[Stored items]
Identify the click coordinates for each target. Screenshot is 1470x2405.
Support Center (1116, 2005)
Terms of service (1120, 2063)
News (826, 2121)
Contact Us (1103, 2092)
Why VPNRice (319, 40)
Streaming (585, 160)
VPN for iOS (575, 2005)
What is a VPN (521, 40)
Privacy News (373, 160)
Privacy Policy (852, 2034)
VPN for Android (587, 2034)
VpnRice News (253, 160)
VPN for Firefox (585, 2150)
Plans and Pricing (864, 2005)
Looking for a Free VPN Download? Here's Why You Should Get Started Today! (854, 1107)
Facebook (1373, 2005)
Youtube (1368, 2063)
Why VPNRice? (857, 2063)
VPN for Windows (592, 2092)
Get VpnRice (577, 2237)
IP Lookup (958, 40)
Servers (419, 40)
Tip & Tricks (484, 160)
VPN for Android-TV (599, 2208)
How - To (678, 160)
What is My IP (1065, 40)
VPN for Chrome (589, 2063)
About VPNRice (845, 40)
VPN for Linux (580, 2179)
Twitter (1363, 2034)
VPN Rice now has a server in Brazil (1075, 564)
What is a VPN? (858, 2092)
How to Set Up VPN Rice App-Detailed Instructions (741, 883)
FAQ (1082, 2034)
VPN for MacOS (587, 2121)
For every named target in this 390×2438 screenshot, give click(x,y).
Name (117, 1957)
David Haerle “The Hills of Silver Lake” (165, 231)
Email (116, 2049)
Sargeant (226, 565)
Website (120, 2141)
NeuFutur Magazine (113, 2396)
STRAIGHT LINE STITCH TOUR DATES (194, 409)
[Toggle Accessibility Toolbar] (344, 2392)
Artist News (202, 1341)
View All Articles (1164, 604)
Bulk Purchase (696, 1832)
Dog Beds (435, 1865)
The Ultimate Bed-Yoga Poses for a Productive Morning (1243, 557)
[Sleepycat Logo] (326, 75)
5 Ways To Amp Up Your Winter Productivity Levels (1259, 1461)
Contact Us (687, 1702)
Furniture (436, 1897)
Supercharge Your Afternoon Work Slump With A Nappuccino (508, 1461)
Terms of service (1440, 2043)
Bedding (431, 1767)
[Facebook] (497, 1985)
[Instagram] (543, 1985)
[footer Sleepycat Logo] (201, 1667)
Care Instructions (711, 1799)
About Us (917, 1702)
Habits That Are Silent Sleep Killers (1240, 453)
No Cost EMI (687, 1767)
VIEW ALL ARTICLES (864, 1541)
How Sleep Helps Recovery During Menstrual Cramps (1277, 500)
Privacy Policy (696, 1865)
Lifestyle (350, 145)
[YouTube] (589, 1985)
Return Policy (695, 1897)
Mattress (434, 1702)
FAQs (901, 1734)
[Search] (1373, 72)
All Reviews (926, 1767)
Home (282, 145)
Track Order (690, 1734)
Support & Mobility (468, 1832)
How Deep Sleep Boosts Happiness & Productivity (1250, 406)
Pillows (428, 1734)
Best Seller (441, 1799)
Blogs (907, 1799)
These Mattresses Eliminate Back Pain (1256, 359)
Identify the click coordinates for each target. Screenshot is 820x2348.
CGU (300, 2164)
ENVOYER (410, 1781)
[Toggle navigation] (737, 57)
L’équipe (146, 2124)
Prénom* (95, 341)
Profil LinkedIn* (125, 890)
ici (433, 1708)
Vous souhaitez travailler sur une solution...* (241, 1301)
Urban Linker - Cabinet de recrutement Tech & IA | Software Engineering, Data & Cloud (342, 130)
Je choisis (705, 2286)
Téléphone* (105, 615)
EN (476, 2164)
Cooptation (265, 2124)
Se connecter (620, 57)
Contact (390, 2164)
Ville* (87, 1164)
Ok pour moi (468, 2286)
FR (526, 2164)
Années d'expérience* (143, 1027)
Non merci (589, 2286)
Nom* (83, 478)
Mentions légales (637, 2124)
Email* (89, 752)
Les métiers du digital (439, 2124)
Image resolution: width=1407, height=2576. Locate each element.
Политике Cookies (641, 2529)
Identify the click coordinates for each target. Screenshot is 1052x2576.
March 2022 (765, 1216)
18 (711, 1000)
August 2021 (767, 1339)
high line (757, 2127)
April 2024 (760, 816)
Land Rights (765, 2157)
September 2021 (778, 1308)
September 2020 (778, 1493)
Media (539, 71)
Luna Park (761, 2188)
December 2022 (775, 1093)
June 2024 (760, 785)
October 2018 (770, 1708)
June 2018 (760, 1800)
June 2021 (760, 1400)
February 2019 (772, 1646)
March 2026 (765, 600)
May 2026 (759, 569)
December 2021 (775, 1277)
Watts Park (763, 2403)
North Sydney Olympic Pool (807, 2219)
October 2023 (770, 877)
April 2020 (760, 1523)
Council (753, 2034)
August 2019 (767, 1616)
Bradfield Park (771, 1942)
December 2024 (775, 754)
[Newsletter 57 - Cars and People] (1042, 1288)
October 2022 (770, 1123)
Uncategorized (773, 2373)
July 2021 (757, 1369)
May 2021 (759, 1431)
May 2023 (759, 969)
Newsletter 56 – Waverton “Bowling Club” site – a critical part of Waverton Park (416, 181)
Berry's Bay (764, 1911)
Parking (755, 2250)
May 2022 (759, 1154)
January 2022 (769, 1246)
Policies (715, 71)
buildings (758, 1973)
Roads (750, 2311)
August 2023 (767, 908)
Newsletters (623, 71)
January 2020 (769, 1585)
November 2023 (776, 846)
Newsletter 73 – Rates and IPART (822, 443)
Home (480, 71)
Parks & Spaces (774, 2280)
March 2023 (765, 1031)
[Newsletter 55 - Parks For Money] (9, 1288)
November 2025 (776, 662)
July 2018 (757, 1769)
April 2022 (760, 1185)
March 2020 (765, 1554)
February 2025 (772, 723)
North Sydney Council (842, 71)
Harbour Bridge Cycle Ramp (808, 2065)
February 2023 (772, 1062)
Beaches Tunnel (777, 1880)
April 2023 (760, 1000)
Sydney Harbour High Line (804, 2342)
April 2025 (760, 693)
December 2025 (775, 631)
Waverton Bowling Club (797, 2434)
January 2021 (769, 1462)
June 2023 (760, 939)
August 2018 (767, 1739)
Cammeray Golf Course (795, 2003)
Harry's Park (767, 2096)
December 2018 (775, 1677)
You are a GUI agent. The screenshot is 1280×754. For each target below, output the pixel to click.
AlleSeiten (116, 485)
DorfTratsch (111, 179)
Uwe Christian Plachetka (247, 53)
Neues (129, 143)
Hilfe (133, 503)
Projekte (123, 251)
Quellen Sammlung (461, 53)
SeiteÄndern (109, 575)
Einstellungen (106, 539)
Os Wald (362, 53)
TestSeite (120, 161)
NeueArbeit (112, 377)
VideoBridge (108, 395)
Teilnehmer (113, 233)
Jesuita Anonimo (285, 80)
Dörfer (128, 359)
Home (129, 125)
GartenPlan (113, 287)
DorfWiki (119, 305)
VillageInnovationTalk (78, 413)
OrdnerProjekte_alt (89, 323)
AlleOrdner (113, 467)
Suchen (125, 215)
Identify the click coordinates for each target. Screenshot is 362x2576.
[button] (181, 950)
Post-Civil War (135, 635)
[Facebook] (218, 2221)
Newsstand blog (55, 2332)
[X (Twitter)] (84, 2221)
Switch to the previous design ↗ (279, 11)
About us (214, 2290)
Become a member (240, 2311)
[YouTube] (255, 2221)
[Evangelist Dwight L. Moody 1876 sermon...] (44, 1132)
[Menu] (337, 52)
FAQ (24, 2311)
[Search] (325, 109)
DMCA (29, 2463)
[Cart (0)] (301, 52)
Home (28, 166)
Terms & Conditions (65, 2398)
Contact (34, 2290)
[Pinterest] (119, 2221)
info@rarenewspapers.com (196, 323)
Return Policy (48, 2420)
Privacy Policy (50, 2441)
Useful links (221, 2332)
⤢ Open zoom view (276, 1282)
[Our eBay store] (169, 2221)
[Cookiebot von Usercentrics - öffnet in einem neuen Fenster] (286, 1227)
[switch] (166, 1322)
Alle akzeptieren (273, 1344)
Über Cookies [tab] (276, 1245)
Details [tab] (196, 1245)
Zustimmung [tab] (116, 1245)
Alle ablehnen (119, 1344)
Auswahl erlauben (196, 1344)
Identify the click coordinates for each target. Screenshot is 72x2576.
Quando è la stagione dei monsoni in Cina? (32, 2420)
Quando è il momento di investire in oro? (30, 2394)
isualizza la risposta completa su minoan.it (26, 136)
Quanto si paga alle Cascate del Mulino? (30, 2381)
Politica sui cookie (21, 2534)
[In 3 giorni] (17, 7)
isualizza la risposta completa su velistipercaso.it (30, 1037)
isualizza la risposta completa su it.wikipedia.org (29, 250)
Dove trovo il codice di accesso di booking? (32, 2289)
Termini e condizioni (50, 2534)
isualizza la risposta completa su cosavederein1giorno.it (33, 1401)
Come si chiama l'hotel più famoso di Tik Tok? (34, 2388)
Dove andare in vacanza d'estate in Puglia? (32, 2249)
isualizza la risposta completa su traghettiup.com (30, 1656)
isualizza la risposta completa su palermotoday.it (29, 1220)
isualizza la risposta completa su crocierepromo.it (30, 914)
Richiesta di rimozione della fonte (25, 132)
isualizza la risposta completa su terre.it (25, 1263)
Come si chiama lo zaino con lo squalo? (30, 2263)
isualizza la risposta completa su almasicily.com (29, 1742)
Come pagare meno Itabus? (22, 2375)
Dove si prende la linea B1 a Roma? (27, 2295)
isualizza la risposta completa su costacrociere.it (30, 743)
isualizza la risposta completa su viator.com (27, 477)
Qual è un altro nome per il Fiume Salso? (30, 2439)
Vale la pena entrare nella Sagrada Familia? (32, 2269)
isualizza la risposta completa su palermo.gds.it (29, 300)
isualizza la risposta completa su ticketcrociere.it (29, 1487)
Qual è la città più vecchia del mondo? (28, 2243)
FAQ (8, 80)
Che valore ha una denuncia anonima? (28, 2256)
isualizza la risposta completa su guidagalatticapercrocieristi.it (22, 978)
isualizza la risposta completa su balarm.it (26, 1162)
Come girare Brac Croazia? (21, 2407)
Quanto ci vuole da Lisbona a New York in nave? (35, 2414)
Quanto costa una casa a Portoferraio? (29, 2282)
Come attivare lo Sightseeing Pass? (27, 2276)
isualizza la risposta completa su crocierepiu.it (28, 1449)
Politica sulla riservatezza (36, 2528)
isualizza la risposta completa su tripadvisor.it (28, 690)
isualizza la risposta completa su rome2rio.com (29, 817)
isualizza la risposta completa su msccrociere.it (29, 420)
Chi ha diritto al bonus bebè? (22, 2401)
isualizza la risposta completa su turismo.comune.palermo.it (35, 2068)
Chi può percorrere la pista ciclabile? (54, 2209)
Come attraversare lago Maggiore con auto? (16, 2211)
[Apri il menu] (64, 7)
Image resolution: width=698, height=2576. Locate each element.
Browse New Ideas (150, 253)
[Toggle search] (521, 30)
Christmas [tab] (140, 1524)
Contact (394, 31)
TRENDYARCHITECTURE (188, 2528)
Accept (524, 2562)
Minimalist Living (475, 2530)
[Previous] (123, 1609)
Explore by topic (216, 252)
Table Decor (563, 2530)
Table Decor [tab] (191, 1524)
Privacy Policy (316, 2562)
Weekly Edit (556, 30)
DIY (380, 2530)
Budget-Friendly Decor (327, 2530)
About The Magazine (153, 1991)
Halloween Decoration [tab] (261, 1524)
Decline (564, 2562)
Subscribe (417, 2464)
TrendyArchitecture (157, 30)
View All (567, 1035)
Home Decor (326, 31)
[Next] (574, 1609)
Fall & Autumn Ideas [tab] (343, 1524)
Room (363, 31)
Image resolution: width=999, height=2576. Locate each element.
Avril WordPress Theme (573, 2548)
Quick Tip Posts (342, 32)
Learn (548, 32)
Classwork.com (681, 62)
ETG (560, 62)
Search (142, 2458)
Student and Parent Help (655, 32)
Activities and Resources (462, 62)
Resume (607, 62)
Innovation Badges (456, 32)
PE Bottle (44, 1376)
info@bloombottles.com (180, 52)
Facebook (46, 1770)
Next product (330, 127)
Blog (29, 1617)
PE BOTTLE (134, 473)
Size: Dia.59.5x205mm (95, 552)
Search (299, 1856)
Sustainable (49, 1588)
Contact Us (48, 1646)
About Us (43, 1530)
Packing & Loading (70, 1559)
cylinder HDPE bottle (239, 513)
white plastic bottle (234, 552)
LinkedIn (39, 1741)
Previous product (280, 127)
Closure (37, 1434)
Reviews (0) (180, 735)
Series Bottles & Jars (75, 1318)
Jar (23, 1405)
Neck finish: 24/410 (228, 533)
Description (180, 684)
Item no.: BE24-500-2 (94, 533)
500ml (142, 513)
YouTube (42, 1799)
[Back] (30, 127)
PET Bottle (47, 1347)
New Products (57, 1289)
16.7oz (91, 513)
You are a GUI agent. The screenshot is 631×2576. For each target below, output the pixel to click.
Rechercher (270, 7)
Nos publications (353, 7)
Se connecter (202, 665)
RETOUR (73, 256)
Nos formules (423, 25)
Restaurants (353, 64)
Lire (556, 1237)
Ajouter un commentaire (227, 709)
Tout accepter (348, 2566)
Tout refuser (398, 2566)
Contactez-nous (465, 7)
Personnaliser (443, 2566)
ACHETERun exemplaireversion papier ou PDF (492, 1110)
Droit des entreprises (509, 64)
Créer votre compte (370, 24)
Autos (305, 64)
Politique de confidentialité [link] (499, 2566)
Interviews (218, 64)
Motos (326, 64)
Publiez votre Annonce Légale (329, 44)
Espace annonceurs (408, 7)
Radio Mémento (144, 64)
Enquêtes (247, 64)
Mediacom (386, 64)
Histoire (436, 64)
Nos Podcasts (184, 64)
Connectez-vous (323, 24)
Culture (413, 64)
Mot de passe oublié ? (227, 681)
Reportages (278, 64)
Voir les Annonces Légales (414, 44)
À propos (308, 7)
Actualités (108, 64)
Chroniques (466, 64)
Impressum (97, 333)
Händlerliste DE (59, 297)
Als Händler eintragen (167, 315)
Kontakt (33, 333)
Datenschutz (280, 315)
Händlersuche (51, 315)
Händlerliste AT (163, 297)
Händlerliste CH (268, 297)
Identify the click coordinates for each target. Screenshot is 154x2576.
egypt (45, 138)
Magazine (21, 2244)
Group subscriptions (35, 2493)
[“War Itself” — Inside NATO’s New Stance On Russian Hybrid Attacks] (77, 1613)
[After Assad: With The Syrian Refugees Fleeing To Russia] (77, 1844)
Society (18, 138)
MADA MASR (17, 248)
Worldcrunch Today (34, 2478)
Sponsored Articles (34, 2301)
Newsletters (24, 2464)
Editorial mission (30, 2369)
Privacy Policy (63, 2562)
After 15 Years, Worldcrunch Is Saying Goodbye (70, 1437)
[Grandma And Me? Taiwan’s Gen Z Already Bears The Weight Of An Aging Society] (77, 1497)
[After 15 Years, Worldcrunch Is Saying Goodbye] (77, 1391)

## Problem:
Begin at the line that has "Facebook (1373, 2005)" in the entries above; stop after the line that has "[Toggle Accessibility Toolbar] (344, 2392)". Transcribe exactly those lines and no others.

## Reply to the exercise:
Facebook (1373, 2005)
Youtube (1368, 2063)
Why VPNRice? (857, 2063)
VPN for Windows (592, 2092)
Get VpnRice (577, 2237)
IP Lookup (958, 40)
Servers (419, 40)
Tip & Tricks (484, 160)
VPN for Android-TV (599, 2208)
How - To (678, 160)
What is My IP (1065, 40)
VPN for Chrome (589, 2063)
About VPNRice (845, 40)
VPN for Linux (580, 2179)
Twitter (1363, 2034)
VPN Rice now has a server in Brazil (1075, 564)
What is a VPN? (858, 2092)
How to Set Up VPN Rice App-Detailed Instructions (741, 883)
FAQ (1082, 2034)
VPN for MacOS (587, 2121)
For every named target in this 390×2438 screenshot, give click(x,y).
Name (117, 1957)
David Haerle “The Hills of Silver Lake” (165, 231)
Email (116, 2049)
Sargeant (226, 565)
Website (120, 2141)
NeuFutur Magazine (113, 2396)
STRAIGHT LINE STITCH TOUR DATES (194, 409)
[Toggle Accessibility Toolbar] (344, 2392)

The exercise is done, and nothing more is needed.